The median age in the city was 49.8 years. 21% of residents were under the age of 18; 5% were between the ages of 18 and 24; 16.7% were from 25 to 44; 26.3% were from 45 to 64; and 31% were 65 years of age or older. The gender makeup of the city was 46.7% male and 53.3% female.

===2000 census===
As of the census of 2000, there were 735 people, 333 households, and 208 families living in the city. The population density was 1,025.1 PD/sqmi. There were 372 housing units at an average density of 518.8 /mi2. The racial makeup of the city was 99.59% White, and 0.41% from two or more races.

There were 333 households, out of which 26.1% had children under the age of 18 living with them, 55.3% were married couples living together, 5.1% had a female householder with no husband present, and 37.5% were non-families. 35.7% of all households were made up of individuals, and 24.3% had someone living alone who was 65 years of age or older. The average household size was 2.20 and the average family size was 2.88.

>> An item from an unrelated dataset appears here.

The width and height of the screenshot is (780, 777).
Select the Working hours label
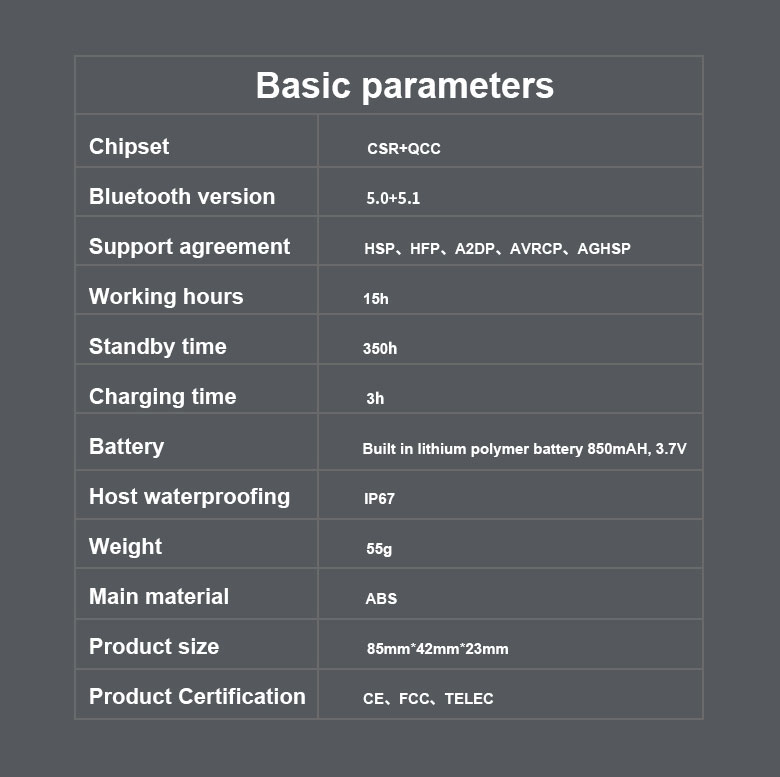click(x=166, y=297)
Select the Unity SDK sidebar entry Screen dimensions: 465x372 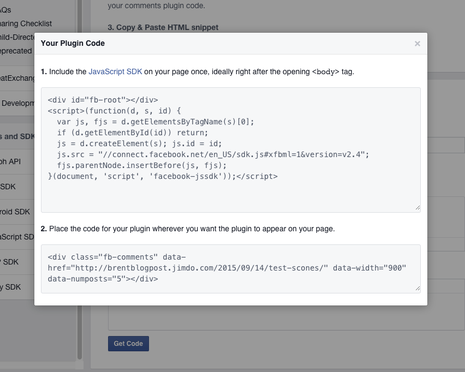[x=10, y=287]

In the city, the population was spread out, with 23.9% under the age of 18, 5.0% from 18 to 24, 20.7% from 25 to 44, 21.2% from 45 to 64, and 29.1% who were 65 years of age or older. The median age was 45 years. For every 100 females, there were 90.9 males. For every 100 females age 18 and over, there were 87.6 males.

As of 2000 the median income for a household in the city was $29,833, and the median income for a family was $38,250. Males had a median income of $26,827 versus $17,361 for females. The per capita income for the city was $15,724. About 3.4% of families and 5.5% of the population were below the poverty line, including none of those under age 18 and 11.3% of those age 65 or over.

==Geography==
According to the United States Census Bureau, the city has a total area of 0.71 sqmi, all land.

===Climate===

Climate data for Elgin, Nebraska (1991–2020 normals, extremes 1989–present)
| Month | Jan | Feb | Mar | Apr | May | Jun | Jul | Aug | Sep | Oct | Nov | Dec | Year |
| Record high °F (°C) | 72 (22) | 77 (25) | 89 (32) | 92 (33) | 98 (37) | 107 (42) | 101 (38) | 104 (40) | 99 (37) | 96 (36) | 84 (29) | 68 (20) | 107 (42) |
| Mean daily maximum °F (°C) | 32.0 (0.0) | 36.0 (2.2) | 47.6 (8.7) | 59.2 (15.1) | 69.9 (21.1) | 79.7 (26.5) | 83.7 (28.7) | 81.5 (27.5) | 75.2 (24.0) | 62.7 (17.1) | 47.5 (8.6) | 34.8 (1.6) | 59.2 (15.1) |
| Daily mean °F (°C) | 22.2 (−5.4) | 25.7 (−3.5) | 36.2 (2.3) | 47.3 (8.5) | 58.9 (14.9) | 69.3 (20.7) | 73.5 (23.1) | 71.1 (21.7) | 63.3 (17.4) | 50.4 (10.2) | 36.6 (2.6) | 25.5 (−3.6) | 48.3 (9.1) |
| Mean daily minimum °F (°C) | 12.4 (−10.9) | 15.3 (−9.3) | 24.7 (−4.1) | 35.4 (1.9) | 47.9 (8.8) | 58.9 (14.9) | 63.2 (17.3) | 60.7 (15.9) | 51.4 (10.8) | 38.0 (3.3) | 25.8 (−3.4) | 16.2 (−8.8) | 37.5 (3.1) |
| Record low °F (°C) | −23 (−31) | −33 (−36) | −14 (−26) | 7 (−14) | 26 (−3) | 39 (4) | 43 (6) | 40 (4) | 26 (−3) | 9 (−13) | −7 (−22) | −30 (−34) | −33 (−36) |
| Average precipitation inches (mm) | 0.56 (14) | 0.82 (21) | 1.48 (38) | 2.79 (71) | 3.97 (101) | 4.00 (102) | 3.10 (79) | 4.42 (112) | 2.33 (59) | 2.44 (62) | 1.14 (29) | 0.86 (22) | 27.91 (709) |
| Average snowfall inches (cm) | 6.2 (16) | 6.3 (16) | 4.4 (11) | 2.7 (6.9) | 0.2 (0.51) | 0.0 (0.0) | 0.0 (0.0) | 0.0 (0.0) | 0.0 (0.0) | 0.6 (1.5) | 4.1 (10) | 6.3 (16) | 31.2 (79) |
| Average precipitation days (≥ 0.01 in) | 5.0 | 6.0 | 7.0 | 9.0 | 11.0 | 10.0 | 9.0 | 9.0 | 7.0 | 7.0 | 5.0 | 5.0 | 88.0 |
| Average snowy days (≥ 0.1 in) | 4.0 | 4.0 | 3.0 | 1.0 | 0.0 | 0.0 | 0.0 | 0.0 | 0.0 | 0.3 | 2.0 | 4.0 | 18.0 |
Source: NOAA

==Media==
A weekly newspaper, The Elgin Review, is published in Elgin.

==Education==
Elgin High School, Pope John High School, and St. Boniface Elementary School are located in the city.